Specific contributions
Here are some of the landmark contributions by USC-associated researchers to the digital revolution:
- The Baum-Welch algorithm developed by Lloyd Welch in collaboration with Leonard Baum is, like the Viterbi Algorithm, a powerful tool for examining and analyzing the results of continuing processes that proceed in stepwise fashion — so-called hidden Markov models. It has become an important tool in many fields, led by speech recognition, and gained recent additional celebrity as a key component of the turbo-decoding systems.
Domain name system (DNS)
- The Internet depends on a flexible, stable system to regularize, distribute and store names. In 1983, at USC’s ISI, Paul Mockapetris devised a system to solve this problem, with the potential to add an almost unlimited number of new addresses. In addition to organizing numerical addresses, Mockapetris and the late Jon Postel introduced the now-ubiquitous .com, .gov, .edu, .org, suffixes, as well as country codes.
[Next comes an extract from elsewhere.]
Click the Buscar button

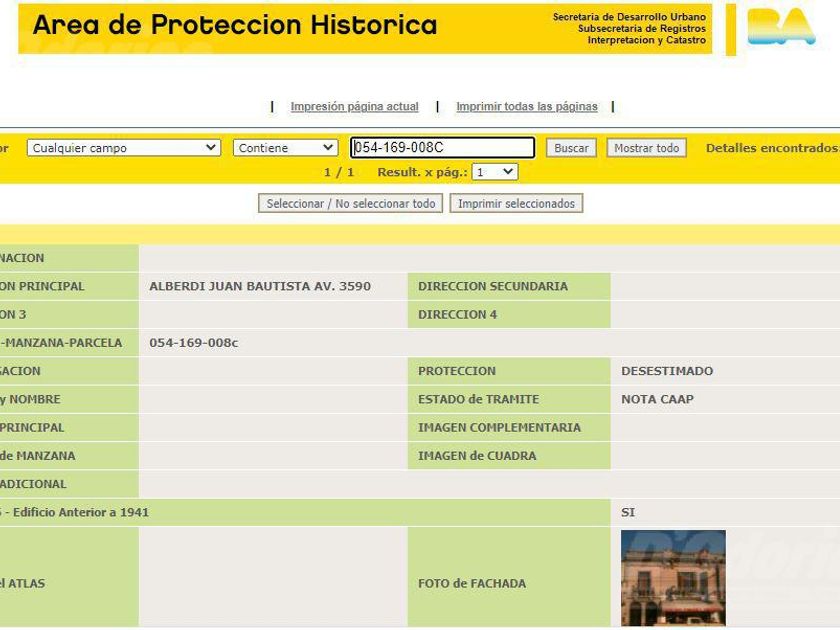click(x=571, y=148)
Image compression & recognition
- William Pratt was among the first to study methods of analyzing and storing data that recorded visual images in compressed form. Harry Andrews explored methods of recognizing shapes — initially, printed letters — in digital files. The work of Pratt, Andrews and subsequently Andrew G. Tescher led to today’s JPEG compression system for still images. The parallel MPEG system, which compresses video images, also has USC roots. Jay Kuo and Antonio Ortega are continuing USC research into video compression, while Irving Reed created his own system of image compression, adopted by AOL.
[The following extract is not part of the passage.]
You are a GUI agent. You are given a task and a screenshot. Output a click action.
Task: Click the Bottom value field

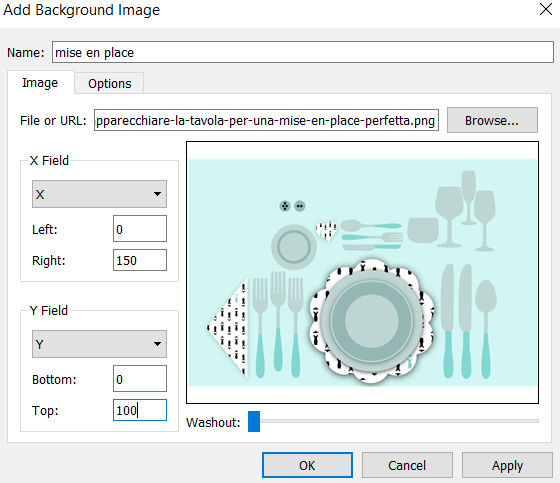click(140, 379)
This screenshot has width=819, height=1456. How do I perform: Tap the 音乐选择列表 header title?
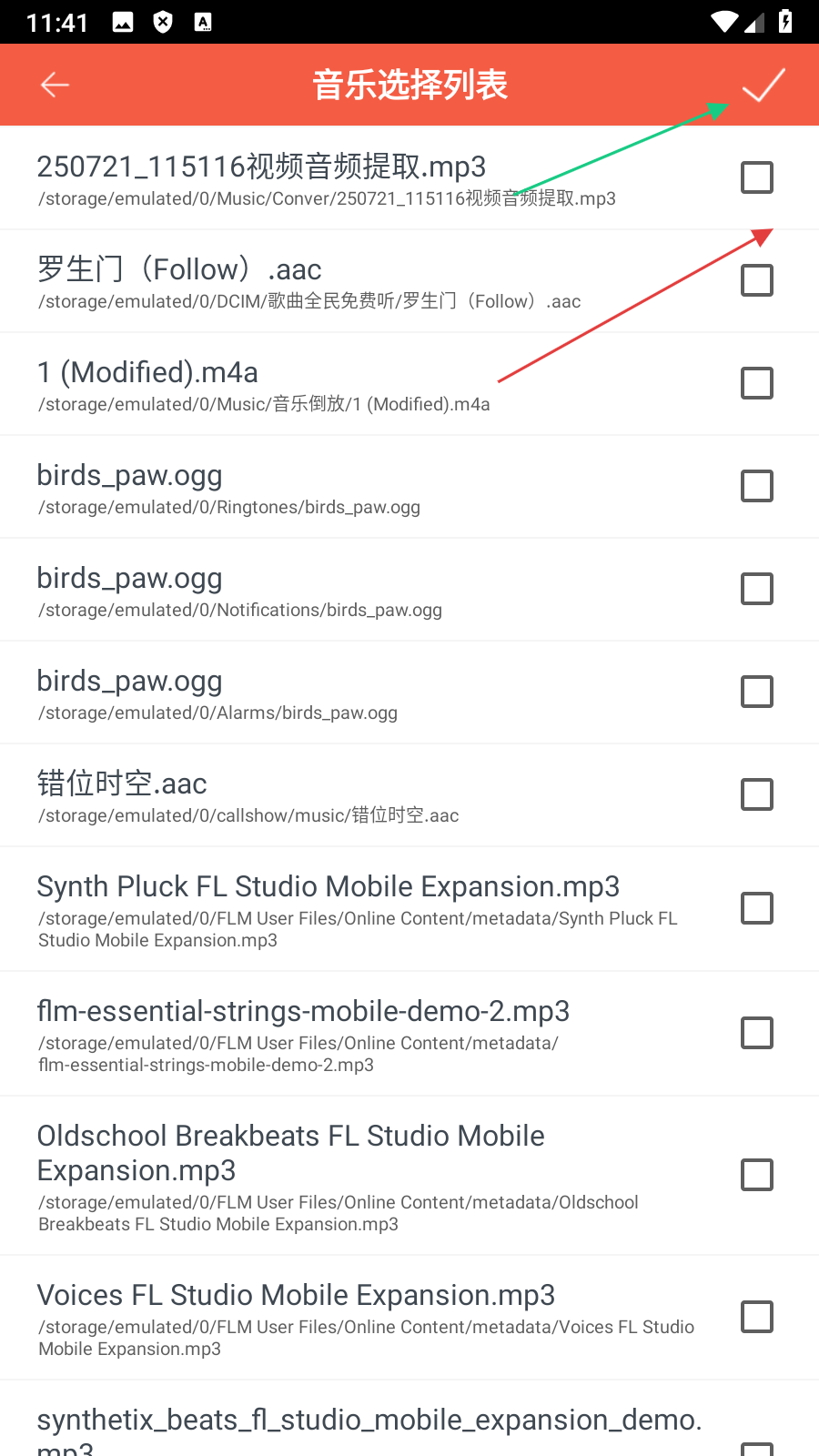(410, 85)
Pseudorandom sequences/shift register sequences
- In 1967, Solomon Golomb published the first book devoted exclusively to pseudorandom sequences, also known as shift register sequences. As the technology of digital communications has evolved, these sequences have played a central role in many applications, including CDMA cell-phone systems and direct-sequence spread spectrum secure military communications. They are widely used in limited-access security systems, “streamcipher” cryptography, and jam-resistant missile guidance systems (for generating efficient, continuous-wave radar signals), as well as in implementing the encoding and decoding of many error correcting codes, including Reed-Solomon codes.
Quaternary (z4) error correction codes/3G
- In 1994, Vijay Kumar, working with his Ph.D. student, Roger Hammons, Jr., discovered a hidden regularity in existing error codes, which led directly to improvements and added efficiency in CDMA cell coding. Rather than encoding binary messages, Kumar’s codes employ quaternary (1,2,3,0) values, which are at the basis of sophisticated new “third generation” (3G) signal equipment, that carry information four times as efficiently.
The Welch Bound
- Constructing orthogonal functions on a finite interval of the real line is a well-known technique in electrical engineering. If the real coordinate is time, these functions have to be synchronous (occupy the same time interval) to demonstrate orthogonality when used as inputs on the arms of a correlator. Functions that are not synchronous and retain nearly orthogonal properties are the modulation building blocks for spread-spectrum multiple-access systems. Prof. Lloyd Welch in his 1974 paper "Lower Bounds on the Maximum Correlation of Signals" produced a lower bound on asynchronous correlation that is only a function of the dimension of the signal space and the number of signals desired in the signal set. The bound often is nearly achievable by good signal-set design, and has become "The Welch Bound" standard by which spread-spectrum signal-set designs are judged.